Materials & Design (Mar 2023)
Enhancing the prediction quality of mechanical properties for powder bed fusion with laser beam by dynamic observation of flying particles
Abstract
Complex phenomena occur at the laser spot in powder bed fusion with laser beam (PBF-LB); thus, it creates several large process-parameter spaces such as power and scanning speed, along with many others. To allow for high-throughput parameter exploration, an efficient prediction method is necessary. To enhance the prediction quality of the mechanical properties, this paper proposes that the information collected from flying spatter particles, which are dominant in selective laser melting phenomena, can be used as feature values.
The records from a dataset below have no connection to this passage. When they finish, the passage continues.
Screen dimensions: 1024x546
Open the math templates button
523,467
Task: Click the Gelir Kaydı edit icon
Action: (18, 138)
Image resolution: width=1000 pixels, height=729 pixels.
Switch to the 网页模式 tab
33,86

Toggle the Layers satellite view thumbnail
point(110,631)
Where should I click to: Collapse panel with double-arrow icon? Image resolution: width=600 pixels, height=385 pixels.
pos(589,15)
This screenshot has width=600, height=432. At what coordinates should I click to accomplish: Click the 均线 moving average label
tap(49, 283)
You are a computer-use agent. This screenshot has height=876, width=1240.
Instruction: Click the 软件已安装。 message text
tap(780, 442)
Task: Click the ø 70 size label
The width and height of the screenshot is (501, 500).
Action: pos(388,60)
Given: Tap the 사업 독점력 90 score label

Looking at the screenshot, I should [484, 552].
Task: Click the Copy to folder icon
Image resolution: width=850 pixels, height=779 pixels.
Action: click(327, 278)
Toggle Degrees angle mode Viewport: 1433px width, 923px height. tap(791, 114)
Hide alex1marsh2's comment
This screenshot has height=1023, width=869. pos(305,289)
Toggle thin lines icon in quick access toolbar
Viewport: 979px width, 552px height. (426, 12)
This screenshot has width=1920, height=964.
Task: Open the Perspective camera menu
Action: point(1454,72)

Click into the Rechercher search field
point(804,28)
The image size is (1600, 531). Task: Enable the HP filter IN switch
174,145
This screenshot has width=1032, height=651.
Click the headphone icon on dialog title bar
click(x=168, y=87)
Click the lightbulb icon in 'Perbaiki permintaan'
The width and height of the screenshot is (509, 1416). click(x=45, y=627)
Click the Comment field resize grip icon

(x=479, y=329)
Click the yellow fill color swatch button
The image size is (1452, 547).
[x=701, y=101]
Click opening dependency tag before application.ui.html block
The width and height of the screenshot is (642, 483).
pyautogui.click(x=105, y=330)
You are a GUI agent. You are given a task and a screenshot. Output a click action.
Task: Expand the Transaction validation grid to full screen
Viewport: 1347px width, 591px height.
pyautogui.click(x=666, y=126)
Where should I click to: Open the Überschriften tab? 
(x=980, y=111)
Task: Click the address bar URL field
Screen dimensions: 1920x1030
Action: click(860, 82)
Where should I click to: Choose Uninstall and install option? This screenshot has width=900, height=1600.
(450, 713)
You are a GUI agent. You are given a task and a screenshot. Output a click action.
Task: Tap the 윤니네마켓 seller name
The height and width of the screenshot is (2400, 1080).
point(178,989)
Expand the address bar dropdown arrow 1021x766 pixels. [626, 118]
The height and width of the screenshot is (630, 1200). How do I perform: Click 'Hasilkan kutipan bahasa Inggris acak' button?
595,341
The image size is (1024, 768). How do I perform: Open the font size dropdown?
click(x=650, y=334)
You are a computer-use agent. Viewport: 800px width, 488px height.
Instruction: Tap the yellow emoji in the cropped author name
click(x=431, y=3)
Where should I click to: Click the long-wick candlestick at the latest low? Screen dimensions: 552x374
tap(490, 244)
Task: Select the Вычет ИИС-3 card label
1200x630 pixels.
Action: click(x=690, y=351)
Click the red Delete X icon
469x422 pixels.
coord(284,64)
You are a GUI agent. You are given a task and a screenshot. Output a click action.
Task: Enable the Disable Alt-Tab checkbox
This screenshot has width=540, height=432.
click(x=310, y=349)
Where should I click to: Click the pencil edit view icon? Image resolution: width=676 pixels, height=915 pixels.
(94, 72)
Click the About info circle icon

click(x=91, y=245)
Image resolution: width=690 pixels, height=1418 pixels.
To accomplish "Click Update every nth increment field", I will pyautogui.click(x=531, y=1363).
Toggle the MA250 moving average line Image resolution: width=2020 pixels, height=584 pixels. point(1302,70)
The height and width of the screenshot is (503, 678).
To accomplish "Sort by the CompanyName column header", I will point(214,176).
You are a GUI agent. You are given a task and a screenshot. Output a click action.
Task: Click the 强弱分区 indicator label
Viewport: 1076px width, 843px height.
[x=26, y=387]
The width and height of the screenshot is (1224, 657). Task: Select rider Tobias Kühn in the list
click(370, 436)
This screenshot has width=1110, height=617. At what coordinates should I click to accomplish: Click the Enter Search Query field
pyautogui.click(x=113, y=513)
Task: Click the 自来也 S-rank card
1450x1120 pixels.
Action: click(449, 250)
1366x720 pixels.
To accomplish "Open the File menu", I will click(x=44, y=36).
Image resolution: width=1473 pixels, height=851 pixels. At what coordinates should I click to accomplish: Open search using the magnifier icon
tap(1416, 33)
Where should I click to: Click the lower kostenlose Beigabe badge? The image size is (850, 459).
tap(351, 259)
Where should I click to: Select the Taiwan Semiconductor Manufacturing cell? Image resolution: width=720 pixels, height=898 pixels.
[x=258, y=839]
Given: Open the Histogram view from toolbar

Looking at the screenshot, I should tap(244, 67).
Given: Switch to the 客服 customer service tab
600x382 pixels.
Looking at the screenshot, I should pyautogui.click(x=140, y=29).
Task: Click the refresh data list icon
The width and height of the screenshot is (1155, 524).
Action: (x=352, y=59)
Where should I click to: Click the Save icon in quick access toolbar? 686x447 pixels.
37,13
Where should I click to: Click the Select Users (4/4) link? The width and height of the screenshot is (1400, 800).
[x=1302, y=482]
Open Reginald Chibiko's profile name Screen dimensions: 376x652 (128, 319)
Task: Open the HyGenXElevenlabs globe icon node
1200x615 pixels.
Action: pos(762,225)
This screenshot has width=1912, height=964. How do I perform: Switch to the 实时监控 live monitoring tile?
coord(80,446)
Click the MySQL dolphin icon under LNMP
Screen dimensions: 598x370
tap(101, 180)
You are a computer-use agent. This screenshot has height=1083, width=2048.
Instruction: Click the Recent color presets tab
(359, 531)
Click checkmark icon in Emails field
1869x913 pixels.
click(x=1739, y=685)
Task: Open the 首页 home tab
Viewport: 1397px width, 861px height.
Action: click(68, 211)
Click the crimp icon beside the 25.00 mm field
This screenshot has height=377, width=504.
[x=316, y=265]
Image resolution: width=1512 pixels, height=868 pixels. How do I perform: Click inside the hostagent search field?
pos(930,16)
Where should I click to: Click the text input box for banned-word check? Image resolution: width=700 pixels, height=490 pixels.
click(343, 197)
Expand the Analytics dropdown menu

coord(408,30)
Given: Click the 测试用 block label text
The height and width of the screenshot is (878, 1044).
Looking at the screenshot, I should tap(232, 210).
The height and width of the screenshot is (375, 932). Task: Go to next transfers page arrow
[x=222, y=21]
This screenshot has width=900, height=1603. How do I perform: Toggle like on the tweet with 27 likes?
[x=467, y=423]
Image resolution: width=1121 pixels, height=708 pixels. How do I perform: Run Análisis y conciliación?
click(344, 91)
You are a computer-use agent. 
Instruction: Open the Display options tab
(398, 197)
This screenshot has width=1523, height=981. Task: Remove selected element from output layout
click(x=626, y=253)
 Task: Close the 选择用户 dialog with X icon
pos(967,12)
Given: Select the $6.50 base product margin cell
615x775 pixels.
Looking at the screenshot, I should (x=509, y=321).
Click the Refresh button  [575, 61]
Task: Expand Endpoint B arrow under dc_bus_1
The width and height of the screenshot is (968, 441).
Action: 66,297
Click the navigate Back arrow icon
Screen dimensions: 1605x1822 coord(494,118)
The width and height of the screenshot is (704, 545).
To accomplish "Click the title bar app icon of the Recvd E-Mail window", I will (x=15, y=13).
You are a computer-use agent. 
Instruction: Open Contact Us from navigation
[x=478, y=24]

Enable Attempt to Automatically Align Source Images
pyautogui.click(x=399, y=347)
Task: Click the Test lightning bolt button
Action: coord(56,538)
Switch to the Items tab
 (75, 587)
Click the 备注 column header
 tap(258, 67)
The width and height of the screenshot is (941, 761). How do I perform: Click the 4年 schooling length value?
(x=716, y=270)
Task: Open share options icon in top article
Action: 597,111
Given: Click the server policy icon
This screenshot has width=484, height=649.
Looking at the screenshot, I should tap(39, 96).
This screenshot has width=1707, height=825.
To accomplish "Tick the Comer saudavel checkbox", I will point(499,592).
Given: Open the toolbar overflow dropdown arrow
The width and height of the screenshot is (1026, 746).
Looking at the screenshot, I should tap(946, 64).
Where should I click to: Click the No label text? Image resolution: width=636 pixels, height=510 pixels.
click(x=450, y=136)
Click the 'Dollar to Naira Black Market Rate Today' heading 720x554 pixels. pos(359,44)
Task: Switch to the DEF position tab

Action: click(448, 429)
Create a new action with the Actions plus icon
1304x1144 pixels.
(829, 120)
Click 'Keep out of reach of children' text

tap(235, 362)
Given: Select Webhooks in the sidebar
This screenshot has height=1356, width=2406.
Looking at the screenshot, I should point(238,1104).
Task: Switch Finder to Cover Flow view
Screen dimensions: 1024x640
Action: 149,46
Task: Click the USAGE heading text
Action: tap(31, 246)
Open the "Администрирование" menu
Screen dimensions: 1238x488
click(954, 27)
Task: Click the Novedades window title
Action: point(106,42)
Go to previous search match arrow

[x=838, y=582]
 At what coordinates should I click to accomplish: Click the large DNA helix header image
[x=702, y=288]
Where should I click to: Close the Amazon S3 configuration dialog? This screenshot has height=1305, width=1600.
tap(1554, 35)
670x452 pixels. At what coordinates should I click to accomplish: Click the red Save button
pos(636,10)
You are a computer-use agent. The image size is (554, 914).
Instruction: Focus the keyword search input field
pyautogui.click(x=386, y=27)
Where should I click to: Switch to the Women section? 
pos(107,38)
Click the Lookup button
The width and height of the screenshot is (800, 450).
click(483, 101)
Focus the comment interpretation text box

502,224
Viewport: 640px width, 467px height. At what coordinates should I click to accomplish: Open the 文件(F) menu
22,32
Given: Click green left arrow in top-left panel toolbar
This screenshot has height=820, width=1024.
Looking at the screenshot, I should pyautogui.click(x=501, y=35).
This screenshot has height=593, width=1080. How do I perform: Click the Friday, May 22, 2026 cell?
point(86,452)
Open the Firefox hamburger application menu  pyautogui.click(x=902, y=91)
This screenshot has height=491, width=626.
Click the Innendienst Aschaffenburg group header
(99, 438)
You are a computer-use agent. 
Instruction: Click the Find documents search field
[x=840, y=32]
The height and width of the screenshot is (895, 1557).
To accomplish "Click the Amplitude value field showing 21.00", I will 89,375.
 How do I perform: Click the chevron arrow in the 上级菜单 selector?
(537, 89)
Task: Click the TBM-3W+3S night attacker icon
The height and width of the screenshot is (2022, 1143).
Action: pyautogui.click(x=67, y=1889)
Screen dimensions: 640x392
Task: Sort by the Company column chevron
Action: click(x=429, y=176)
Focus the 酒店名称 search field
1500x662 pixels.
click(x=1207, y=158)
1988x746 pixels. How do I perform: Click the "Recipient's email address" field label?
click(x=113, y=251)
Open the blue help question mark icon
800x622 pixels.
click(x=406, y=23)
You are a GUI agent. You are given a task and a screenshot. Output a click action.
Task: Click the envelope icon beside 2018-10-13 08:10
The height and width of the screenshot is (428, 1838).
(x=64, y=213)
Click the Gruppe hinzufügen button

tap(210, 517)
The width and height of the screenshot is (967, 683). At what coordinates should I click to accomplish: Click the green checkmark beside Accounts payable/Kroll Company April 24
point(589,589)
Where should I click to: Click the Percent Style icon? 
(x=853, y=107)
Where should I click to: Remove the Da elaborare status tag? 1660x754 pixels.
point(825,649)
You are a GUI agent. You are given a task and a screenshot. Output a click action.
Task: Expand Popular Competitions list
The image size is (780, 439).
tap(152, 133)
Flying particles were dynamically observed using pulsed laser illumination and high-speed microscopy. Image treatment was used to detect both powder and droplet spatter, and it was possible to differentiate these two by assessing particle size—63 μm—which enables the quantification of each type. This approach was used at various laser powers and scanning speeds to characterize the single-bead shapes, porosity, and Vickers hardness for each parameter. The correlation between the counted amount of spatter and mechanical properties was investigated using regression analysis. The prediction accuracy of Vickers hardness using the volumetric energy density was observed to improve, with the coefficient of determination increasing from 0.172 to 0.539 when adding the amounts of powder and droplet spatter.